[Start of section]

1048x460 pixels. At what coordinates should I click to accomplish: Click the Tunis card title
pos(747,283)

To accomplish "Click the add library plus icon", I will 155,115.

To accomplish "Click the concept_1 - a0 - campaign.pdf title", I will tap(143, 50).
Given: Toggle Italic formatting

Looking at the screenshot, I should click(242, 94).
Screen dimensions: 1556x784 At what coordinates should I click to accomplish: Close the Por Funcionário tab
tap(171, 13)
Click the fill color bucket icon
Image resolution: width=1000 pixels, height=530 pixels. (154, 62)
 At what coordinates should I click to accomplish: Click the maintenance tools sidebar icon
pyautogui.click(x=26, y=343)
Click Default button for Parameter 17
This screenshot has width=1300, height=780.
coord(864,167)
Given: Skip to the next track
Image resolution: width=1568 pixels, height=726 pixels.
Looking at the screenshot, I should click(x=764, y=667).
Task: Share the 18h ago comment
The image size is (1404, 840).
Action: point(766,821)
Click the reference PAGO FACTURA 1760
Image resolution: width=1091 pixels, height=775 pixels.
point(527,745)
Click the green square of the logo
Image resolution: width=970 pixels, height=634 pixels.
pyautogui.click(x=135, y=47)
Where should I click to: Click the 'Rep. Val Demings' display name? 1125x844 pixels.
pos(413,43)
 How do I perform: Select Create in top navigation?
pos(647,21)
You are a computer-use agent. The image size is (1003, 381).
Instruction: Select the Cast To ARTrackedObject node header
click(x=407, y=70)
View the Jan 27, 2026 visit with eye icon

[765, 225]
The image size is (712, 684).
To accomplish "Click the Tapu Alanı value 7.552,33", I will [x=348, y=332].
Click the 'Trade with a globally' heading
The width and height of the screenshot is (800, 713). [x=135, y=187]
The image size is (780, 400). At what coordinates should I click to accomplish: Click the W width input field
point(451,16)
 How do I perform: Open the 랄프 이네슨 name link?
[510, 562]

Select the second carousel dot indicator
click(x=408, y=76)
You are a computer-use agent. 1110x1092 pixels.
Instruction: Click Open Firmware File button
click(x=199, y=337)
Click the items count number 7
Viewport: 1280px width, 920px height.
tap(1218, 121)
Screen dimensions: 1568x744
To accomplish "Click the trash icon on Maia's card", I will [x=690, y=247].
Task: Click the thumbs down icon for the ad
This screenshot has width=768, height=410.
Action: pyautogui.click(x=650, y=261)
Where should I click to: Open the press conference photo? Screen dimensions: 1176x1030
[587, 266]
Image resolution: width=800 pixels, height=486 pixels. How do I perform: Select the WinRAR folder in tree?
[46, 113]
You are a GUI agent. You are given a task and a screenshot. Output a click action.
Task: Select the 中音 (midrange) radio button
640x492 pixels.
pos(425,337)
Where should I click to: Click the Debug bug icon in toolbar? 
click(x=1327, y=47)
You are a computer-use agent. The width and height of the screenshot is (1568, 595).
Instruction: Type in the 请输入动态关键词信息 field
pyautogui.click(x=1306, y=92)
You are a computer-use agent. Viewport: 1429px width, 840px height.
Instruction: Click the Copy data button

[End of section]

What is required ▸
Copy the records above exactly as they appear.

Answer to the problem ▸
1048x460 pixels. At what coordinates should I click to accomplish: Click the Tunis card title
pos(747,283)

To accomplish "Click the add library plus icon", I will 155,115.

To accomplish "Click the concept_1 - a0 - campaign.pdf title", I will tap(143, 50).
Given: Toggle Italic formatting

Looking at the screenshot, I should click(242, 94).
Screen dimensions: 1556x784 At what coordinates should I click to accomplish: Close the Por Funcionário tab
tap(171, 13)
Click the fill color bucket icon
Image resolution: width=1000 pixels, height=530 pixels. (154, 62)
 At what coordinates should I click to accomplish: Click the maintenance tools sidebar icon
pyautogui.click(x=26, y=343)
Click Default button for Parameter 17
This screenshot has width=1300, height=780.
coord(864,167)
Given: Skip to the next track
Image resolution: width=1568 pixels, height=726 pixels.
Looking at the screenshot, I should click(x=764, y=667).
Task: Share the 18h ago comment
The image size is (1404, 840).
Action: point(766,821)
Click the reference PAGO FACTURA 1760
Image resolution: width=1091 pixels, height=775 pixels.
point(527,745)
Click the green square of the logo
Image resolution: width=970 pixels, height=634 pixels.
pyautogui.click(x=135, y=47)
Where should I click to: Click the 'Rep. Val Demings' display name? 1125x844 pixels.
pos(413,43)
 How do I perform: Select Create in top navigation?
pos(647,21)
You are a computer-use agent. The image size is (1003, 381).
Instruction: Select the Cast To ARTrackedObject node header
click(x=407, y=70)
View the Jan 27, 2026 visit with eye icon

[765, 225]
The image size is (712, 684).
To accomplish "Click the Tapu Alanı value 7.552,33", I will [x=348, y=332].
Click the 'Trade with a globally' heading
The width and height of the screenshot is (800, 713). [x=135, y=187]
The image size is (780, 400). At what coordinates should I click to accomplish: Click the W width input field
point(451,16)
 How do I perform: Open the 랄프 이네슨 name link?
[510, 562]

Select the second carousel dot indicator
click(x=408, y=76)
You are a computer-use agent. 1110x1092 pixels.
Instruction: Click Open Firmware File button
click(x=199, y=337)
Click the items count number 7
Viewport: 1280px width, 920px height.
tap(1218, 121)
Screen dimensions: 1568x744
To accomplish "Click the trash icon on Maia's card", I will [x=690, y=247].
Task: Click the thumbs down icon for the ad
This screenshot has width=768, height=410.
Action: pyautogui.click(x=650, y=261)
Where should I click to: Open the press conference photo? Screen dimensions: 1176x1030
[587, 266]
Image resolution: width=800 pixels, height=486 pixels. How do I perform: Select the WinRAR folder in tree?
[46, 113]
You are a GUI agent. You are given a task and a screenshot. Output a click action.
Task: Select the 中音 (midrange) radio button
640x492 pixels.
pos(425,337)
Where should I click to: Click the Debug bug icon in toolbar? 
click(x=1327, y=47)
You are a computer-use agent. The width and height of the screenshot is (1568, 595).
Instruction: Type in the 请输入动态关键词信息 field
pyautogui.click(x=1306, y=92)
You are a computer-use agent. Viewport: 1429px width, 840px height.
Instruction: Click the Copy data button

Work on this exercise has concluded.